# Floorplans



## DonWin (Jan 28, 2007)

Looking to find floorplans for other than current models. Is there a place where they might be posted together or does anybody have any suggestions on how to find?

Thanks.


----------



## Grandview Trailer Sa (Jan 28, 2007)

Re: Floorplans

I think you need to clarify what you are looking for.  Sorry, but I for one, do not understand.


----------



## Texas_Camper (Jan 28, 2007)

Re: Floorplans

First, decide on which RV you're interested in.  Then contact the factory to see if they have any old brochures or other info....


----------



## hertig (Jan 29, 2007)

Re: Floorplans

There is no place where all or even most old floorplans are archived.  Each manufacturer may or may not have old models on their web site or have brochures for them.  Some manufacturers 'never' change their floor plans so the current ones may be close enough.  You're going to have to do this manufacturer by manufacturer.

Why do you care about 'old' floorplans anyway?


----------



## DonWin (Jan 29, 2007)

Re: Floorplans

Thanks for your replies. My wife and I are considering purchasing a unit but expect we will make a mistake or two in getting what we finally want so we need to keep the cost down while we funble around. We figure we can get more motorhome for the money by buying used. 

We've got an idea of what we'd like. We're thinking about full-timimg it so we think we will need about 36 to 40 feet and probably a diesel pusher. Our wish list in approximate descending order of importance would include features like plenty of counter space for a working kitchen, an enclosed head separate from the shower and sink, a bedroom with windows (tv not necessary), provisions for a washer/dryer, a main TV (or couch) location that doesn't require twisting sideways. We believe we would prefer a center entry, mainly because we would like to have something other than carpet from the main door to the kitchen and head. We'd prefer fixed furniture with storage rather than loose chairs. We don't think we need a great deal of space so we have little need for slideouts unless they have a positive effect on the primary items we have listed. Other than that, the rest is pretty much negotiable. 

However, we have looked through many machines and come up with very little that does most of the above in one package so we are trying to find some way to narrow our search to specific models on which we should focus.

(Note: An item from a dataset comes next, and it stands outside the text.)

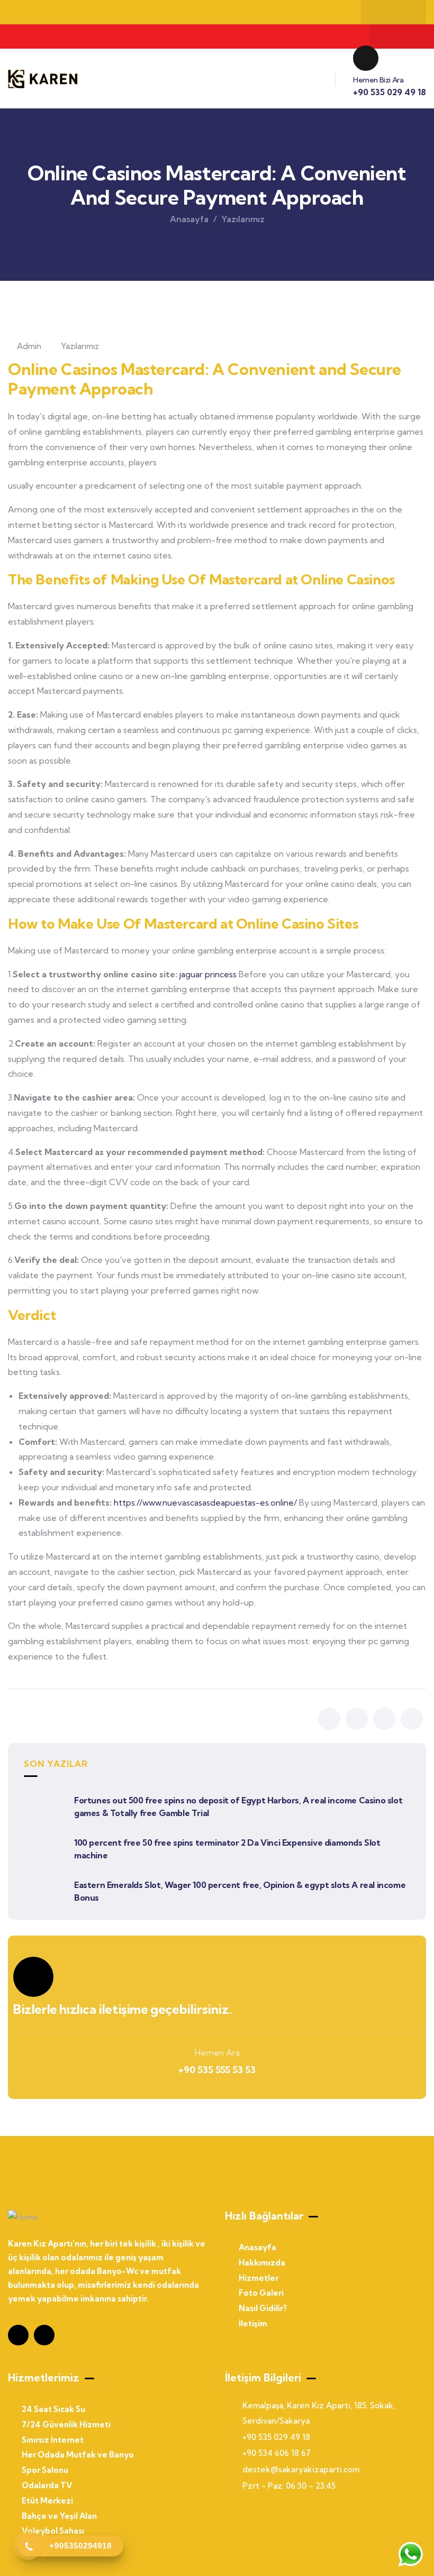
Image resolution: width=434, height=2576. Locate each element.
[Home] (43, 78)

Any help would be appreciated.


----------



## DL Rupper (Jan 29, 2007)

Re: Floorplans

What you have described is a 5th Wheel trailer.  That is why full-timers prefer them over Motorhomes.. :approve: It is hard to find a Motorhome that does not requre twistng sideways to view the TV.  Also a his/hers recliner chair is the only way to go fulltime.  Sitting on couch to view TV is not only uncomfortable it is inhumaine. :bleh:   By the way, after you have lived in an RV for awhile, at least 2 slides will give you enough room to keep you from committing bodily harm on each other.  Unless you buy a Motorhome 5/7 years old it will be hard to find one that does not have slides.


----------



## hertig (Jan 29, 2007)

Re: Floorplans

1) Diesel pushers are great, however now is not the time to buy.  New ones have new engines required by the government, and it is possible the first few years worth will have design defects.  Old engines will have to tolerate the new Ultra Low Sulfer Diesel fuel and we don't yet know what the effects will be.  For instance, there is a rumor that ULSD eats the gasket in the fuel pump of engines like mine.  2) If you have a motorhome, you will also have to have a small car to get around.  Two maintenances, two insurances.  If you want to travel much and stay in one place not so much, a good choice.  To travel little and stay in each place for a while, less good a choice. 
3) as for your wishes:
   - plenty of counter space for a working kitchen (very, very, rare in any RV - best compromise is a cover for the stove and the sink so you can have either counter or these as appropriate)
   - an enclosed head separate from the shower and sink (fairly common in big rigs: mine not only has this, but a second sink in the same enclosure as the head which is wonderful)
   - a bedroom with windows (tv not necessary) (almost all big units, and most will have a TV or at least a place for one)
   - provisions for a washer/dryer (many of the big rigs)
   - a main TV (or couch) location that doesn't require twisting sideways (rare in older motorhome, available in some of the latest motorhomes, more common in trailers old and new)
   - a center entry, mainly because we would like to have something other than carpet from the main door to the kitchen and head (less common in diesel pushers, more common in gas motorhomes and trailers).
   - fixed furniture with storage rather than loose chairs (many will have this as an option
4) All in all, as DL says, a fifth wheel and appropriate tow vehicle will probably cost you less, give you less trouble, and more flexibility if you decide to change, have more of the stuff you want, and will be 'better' for fulltiming unless you will travel a lot and only stay in any location a day or 2.
5) slides rule.  without slides, the best you can say of the unit is that it is usable.  With slides, it can be home.


----------